Both Virgin America and the Bernstein class had connections to California and, most importantly, had no greater connection to any other one state. The vast majority of Virgin flights had some connection to California; the daily percentage of Virgin's flights that arrived in or departed from California airports was never under 88% in a year. The class members spent only 31.5% of their time working within California's borders but did not spend more than 50% of their time working in any one state and did not work in any other state more than they worked in California.

Bernstein held that the dormant Commerce Clause did not bar applying the California Labor Code to interstate employers, partly because Virgin could not identify any other state’s labor laws that applied. Additionally, certain federal statutes (Federal Aviation Act or the Airline Deregulation Act) did not preempt the California Labor Code’s meal break and rest break rules for interstate employers operating across state lines. In doing so, the 9th Circuit disregarded Supreme Court precedent and applied a more restrictive test that limits federal preemption to only state laws that bind airlines to a particular price, route, or service. The Court also held that California’s technical law on wage statements and final pay rules carrying 30 days waiting time for late paid wages also applied.

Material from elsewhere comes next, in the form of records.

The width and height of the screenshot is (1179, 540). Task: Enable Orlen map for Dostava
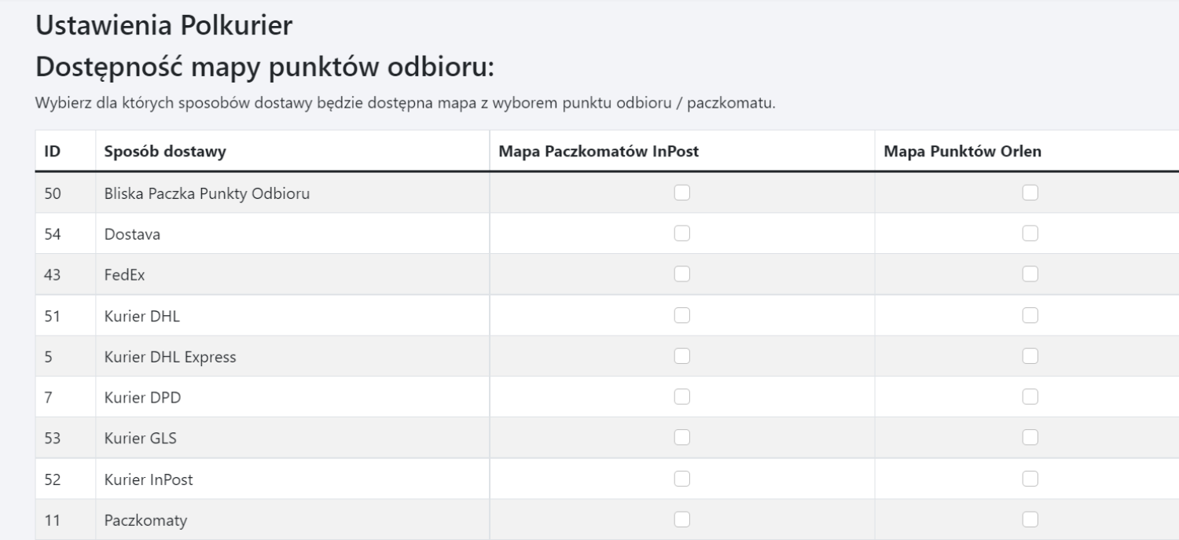(x=1030, y=233)
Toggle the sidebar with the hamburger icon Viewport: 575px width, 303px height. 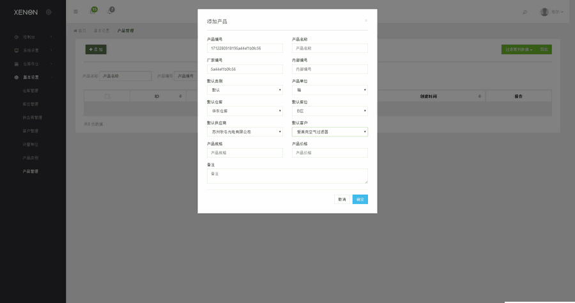pyautogui.click(x=76, y=12)
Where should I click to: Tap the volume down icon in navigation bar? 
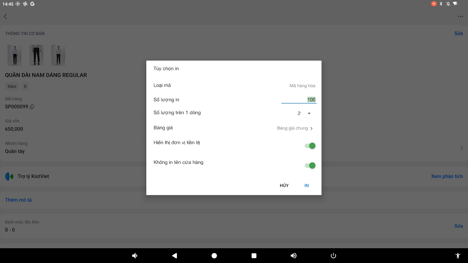pos(135,256)
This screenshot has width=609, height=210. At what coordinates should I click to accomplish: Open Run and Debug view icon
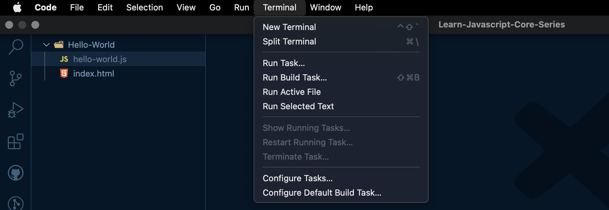coord(16,110)
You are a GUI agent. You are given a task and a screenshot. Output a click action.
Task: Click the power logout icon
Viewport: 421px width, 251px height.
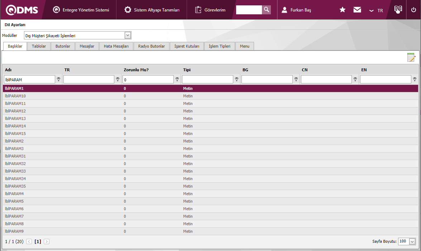click(x=413, y=10)
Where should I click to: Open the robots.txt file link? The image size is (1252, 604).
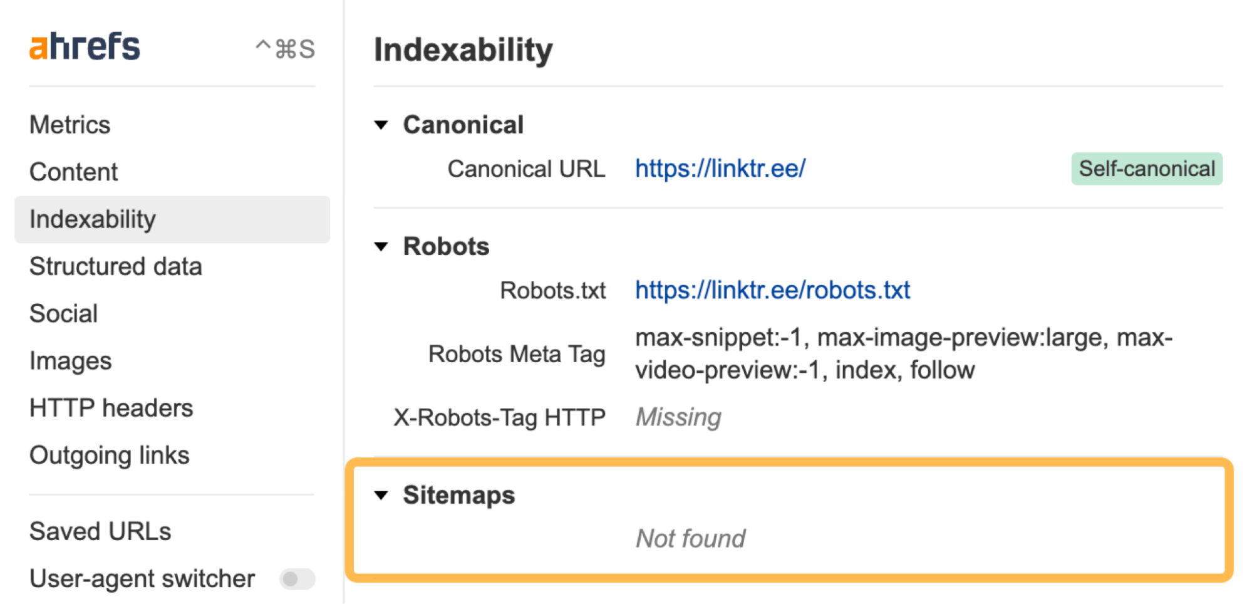[772, 289]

Sullivan v. Oracle Corp., 51 Cal.4th 1191 (2011)(Sullivan) established that California’s overtime law section applied to non-California residents who performed work in California for a California-based employer, but only for work physically performed in the state. Bernstein addressed a converse question: Did California overtime law apply to these flight attendants who were California-based but spent the majority of their working hours outside of California? Bernstein applied Sullivan and agreed it did. But it expanded Sullivan to work outside of California, holding “the principles set forth in Sullivan require us to apply California overtime law to California residents’ out-of-state work.”

The Bernstein Court explained, “[t]o permit nonresidents to work in California without the protection of our overtime law would completely sacrifice, as to those employees, the state's important public policy goals of protecting health and safety and preventing the evils associated with overwork.1 The same public policy goals would be thwarted by permitting residents to work outside of California for a California employer without the protection of its overtime law.”2 This appears to contradict Sullivan, as that decision was careful to explain that overtime law did not follow California residents wherever they go throughout the United States.3 The California Supreme Court has made clear that the application of California wage and hour protections to nonresident employees vary on a statute-by-statute basis,4 and meal and rest breaks laws have not yet been analyzed in this context.

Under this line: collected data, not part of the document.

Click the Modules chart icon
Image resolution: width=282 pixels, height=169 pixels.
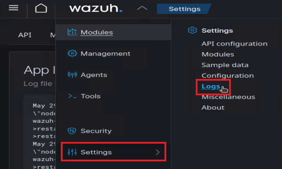point(72,32)
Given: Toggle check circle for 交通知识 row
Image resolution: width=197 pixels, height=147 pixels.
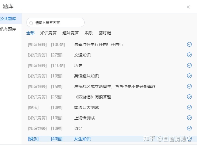Looking at the screenshot, I should point(189,55).
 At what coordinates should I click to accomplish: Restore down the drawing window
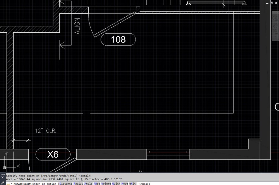tap(272, 3)
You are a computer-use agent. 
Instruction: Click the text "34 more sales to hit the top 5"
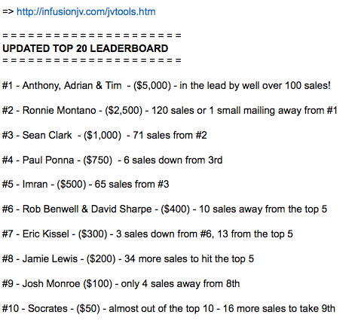[189, 259]
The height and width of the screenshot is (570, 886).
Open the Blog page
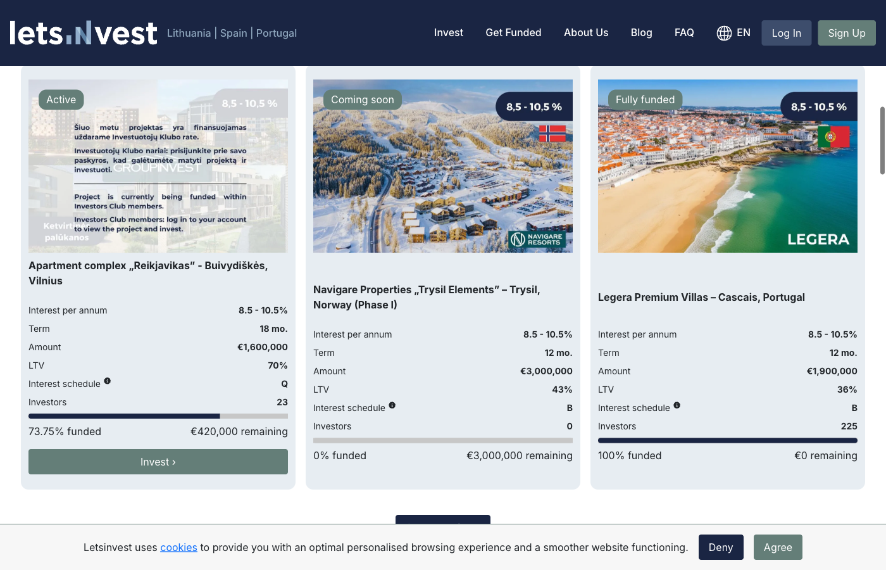(x=641, y=32)
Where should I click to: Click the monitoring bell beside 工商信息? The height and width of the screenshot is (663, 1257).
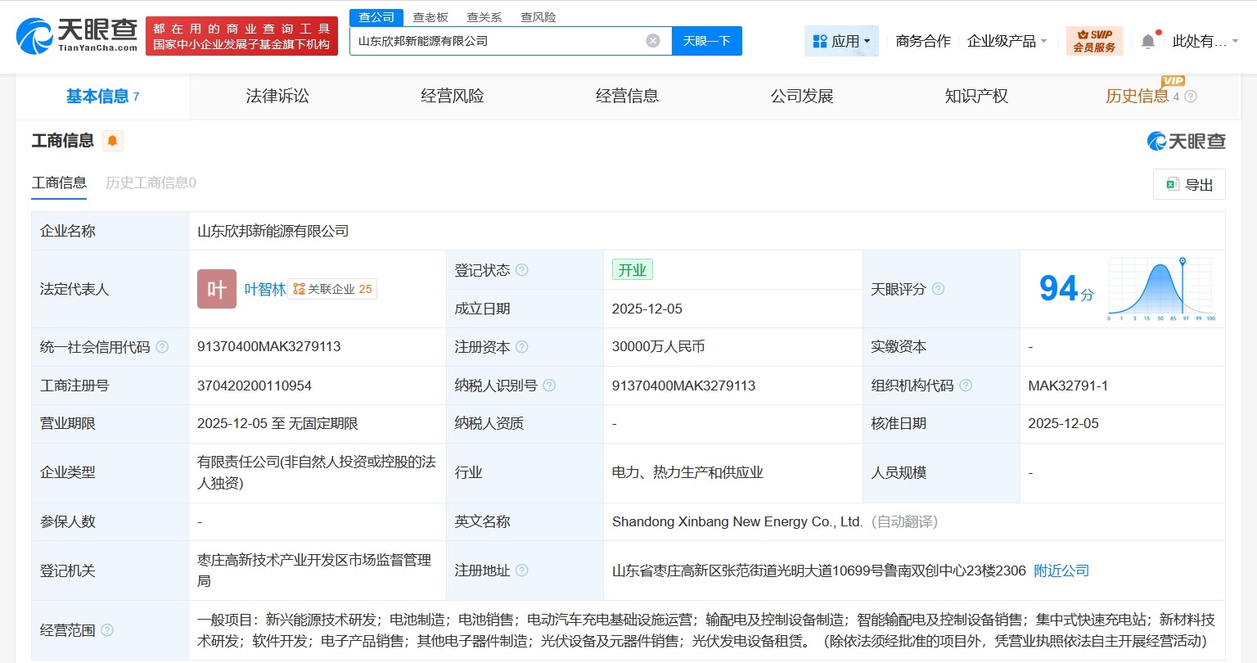click(112, 140)
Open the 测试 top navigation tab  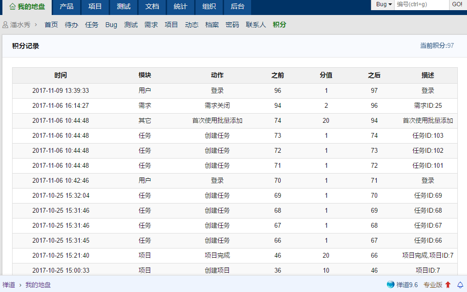click(x=124, y=7)
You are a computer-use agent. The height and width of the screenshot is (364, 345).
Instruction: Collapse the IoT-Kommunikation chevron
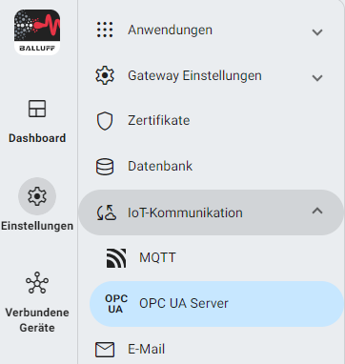pyautogui.click(x=317, y=211)
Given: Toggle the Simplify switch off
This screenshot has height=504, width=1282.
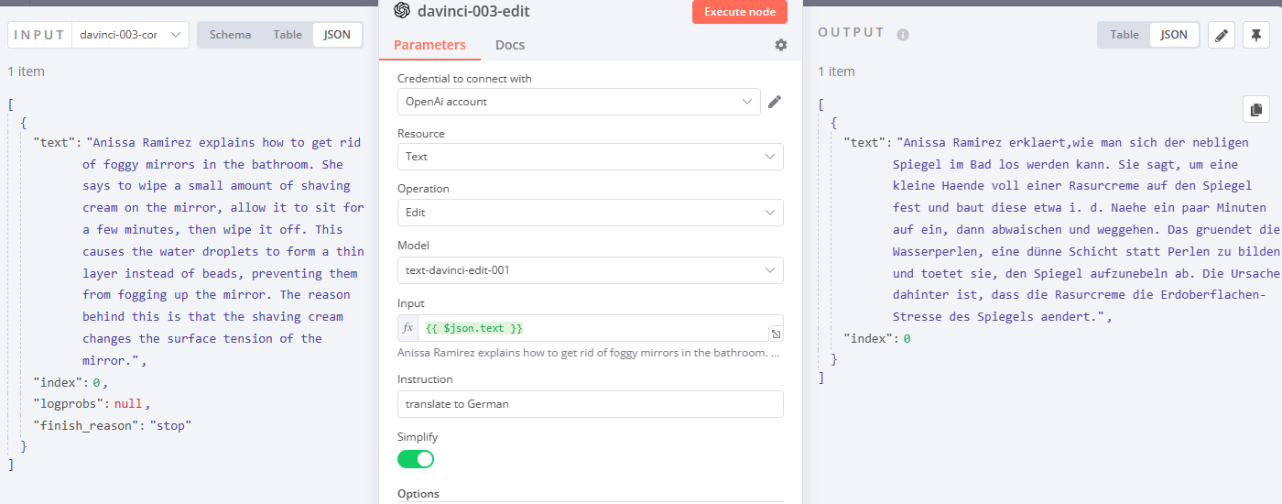Looking at the screenshot, I should tap(416, 459).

The Bernstein court did not separately analyze whether PAGA applies but held that because Virgin was not previously notified by the Labor Commissioner or any court of any California Labor Code violations, there could be no heightened, second-tier penalties for subsequent violations of the Labor Code under PAGA. While a welcome result for employers, the outcome was not an outlier. Similar rulings had been made by California state courts in similar circumstances but has not been definitively addressed yet by the California Supreme Court.

Though commenters have been critical of Bernstein, there has been no case law narrowing the decision as of this writing.

Conclusion

Bernstein raises concerns about the extent to which, for example, California meal, rest, and overtime laws can be applied to work hours performed out of state. That would certainly be a broad extension of California’s labor regulations and not necessarily supported by California authority, let alone Sullivan. Nevertheless, Bernstein’s analysis may encourage an artful plaintiff to make the effort under PAGA.